Il est important que le dossier enseignement
reflète l'excellence en enseignement et qu'il soit connu et reconnu
respectivement par les pairs et l'administration universitaire pour les
enseignants qui se distinguent, car la règlementation évoque rarement les
réalisations des enseignants dans le domaine de la pédagogie. En d’autres
termes, les textes qui régissent le fonctionnement de l'université accordent
peu d'importance et d’intérêt aux travaux et réalisations des professeurs en
matière d'enseignement ou en pédagogie universitaires. À ce titre, il faudrait
instaurer un prix d'excellence en enseignement au niveau de chaque université
afin de promouvoir le dossier enseignement et les pratiques pédagogiques de
qualité au sein de la communauté universitaire.

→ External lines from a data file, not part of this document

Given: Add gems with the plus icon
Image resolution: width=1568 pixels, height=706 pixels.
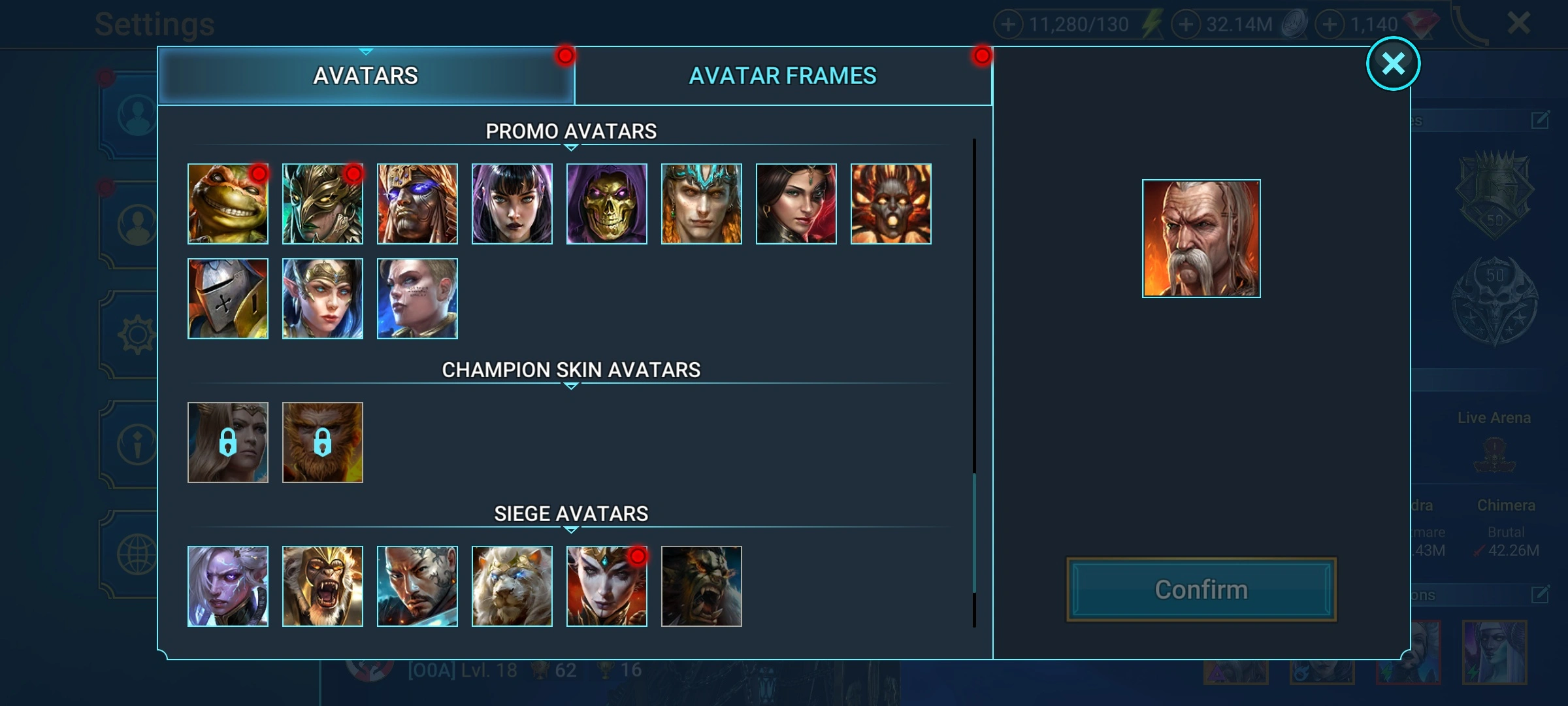Looking at the screenshot, I should point(1330,25).
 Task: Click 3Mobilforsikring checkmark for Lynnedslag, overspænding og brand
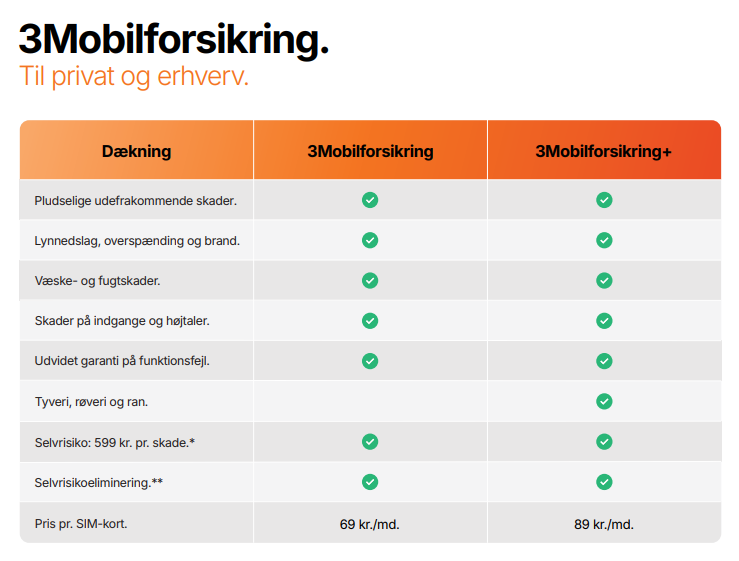(370, 240)
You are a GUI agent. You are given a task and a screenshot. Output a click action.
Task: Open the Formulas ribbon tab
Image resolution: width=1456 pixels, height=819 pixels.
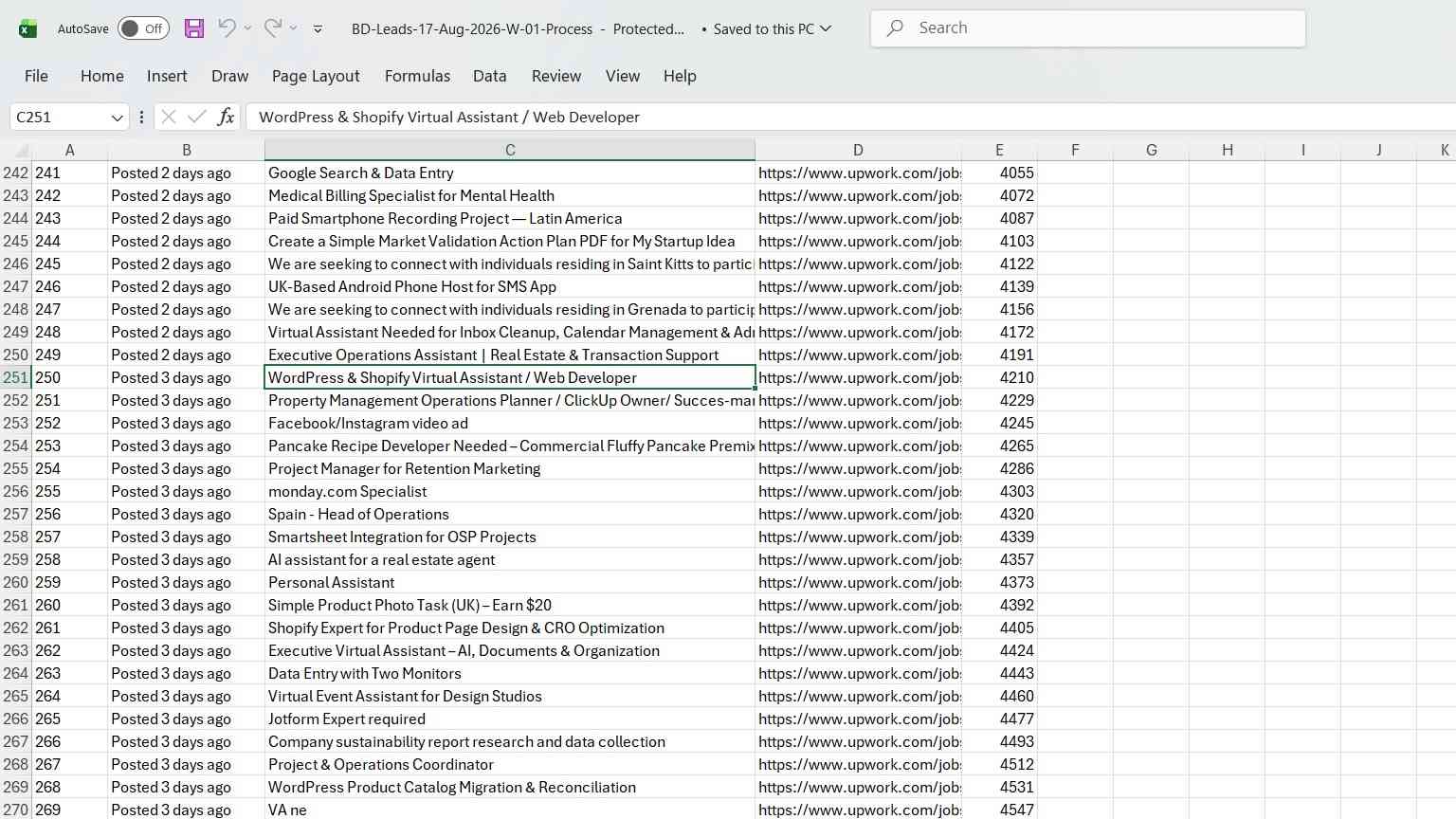417,76
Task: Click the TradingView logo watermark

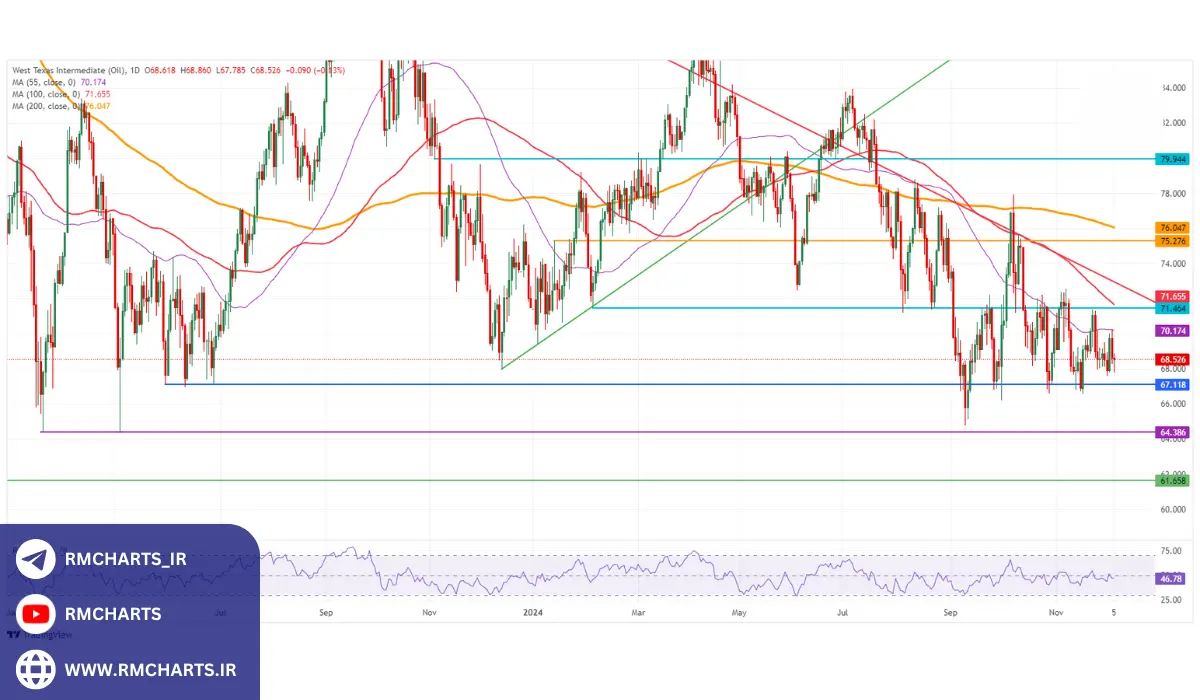Action: 30,633
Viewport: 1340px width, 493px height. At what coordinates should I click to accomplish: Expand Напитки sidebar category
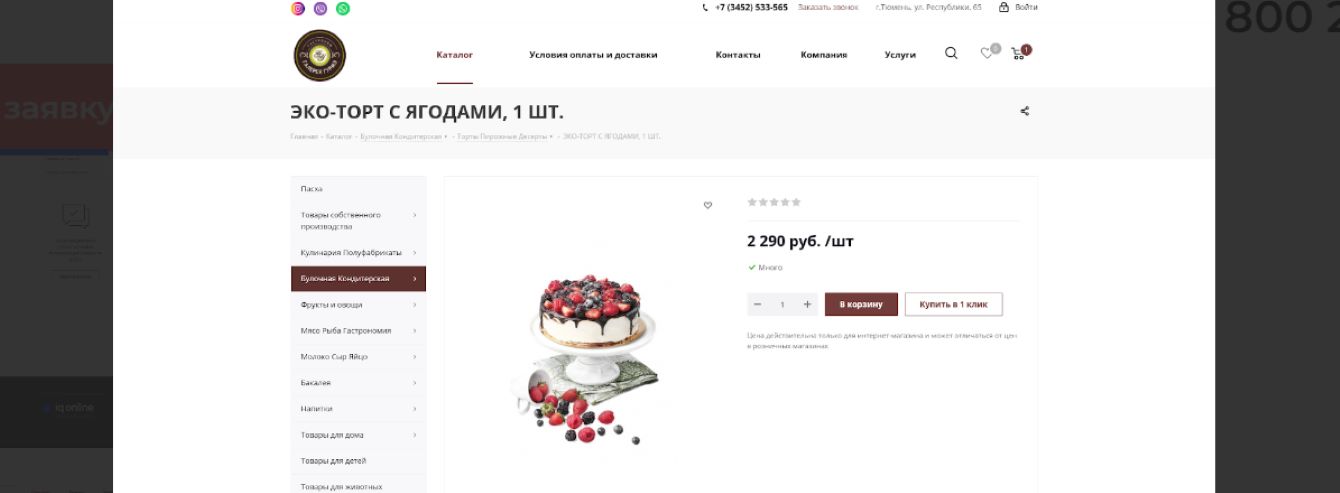tap(358, 408)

Encourager les enseignants à rédiger un
dossier d'enseignement constitue un signal fort de valorisation de
l'enseignement et des pratiques pédagogiques en milieu universitaire et
hospitalo-universitaire. En effet, recommander la rédaction d'un dossier
d'enseignement constitue un geste concret de la part du MESRS et de son
engagement certain en faveur de l'amélioration des enseignements et des
formations universitaires. Cela constitue également un geste tangible que
l'acte d'enseigner et l'enseignement occupent des places importantes parmi les
autres missions de l'université. Pour ce faire, il est essentiel que le MESRS
révise les normes de progression des carrières tout en intégrant la
certification périodique ou la formation à la pédagogie universitaire et des
sciences de la santé comme critère de promotion, de recrutement, de nomination
ou de titularisation.
Par ailleurs, l'évaluation du volet
enseignement est une nécessité pédagogique fondamentale pour espérer la
sensibilisation et la conscientisation des enseignants à s'interroger sur leur
pratique pédagogique et d'enseignement en milieu universitaire. Hélas,
l'absence de valorisation de l'acte d'enseigner et de la reconnaissance
institutionnelle de l'investissement en enseignement constitue une barrière
majeure à l'implication et à l'engagement volontaire des enseignants en
exercice à se former en pédagogie, car « enseigner et apprendre sont des
activités interchangeables. On ne peut enseigner sans apprendre et on ne peut
apprendre sans enseigner » Elbe.
Il est fondamental de promouvoir une plus grande
participation des ressources humaines compétentes en pédagogie afin de faire
valoir leur savoir-faire et savoir agir au service de la communauté, que ce
soit « au sein ou en dehors », des structures universitaires et des facultés de
médecine, mais également pour faire obstacle à l’amateurisme et au bricolage
dans le domaine de la pédagogie, car ils sont nuisibles aux développements des
compétences. Finalement, une refondation majeure des textes et des arrêtés
ministériels régissant tous les concours de recrutement des futurs enseignants
universitaires et hospitalo-universitaires seraient plus que nécessaires pour
s'adapter à l'évolution de la réalité professionnelle et pédagogique des
pratiques d'enseignement en milieu universitaire.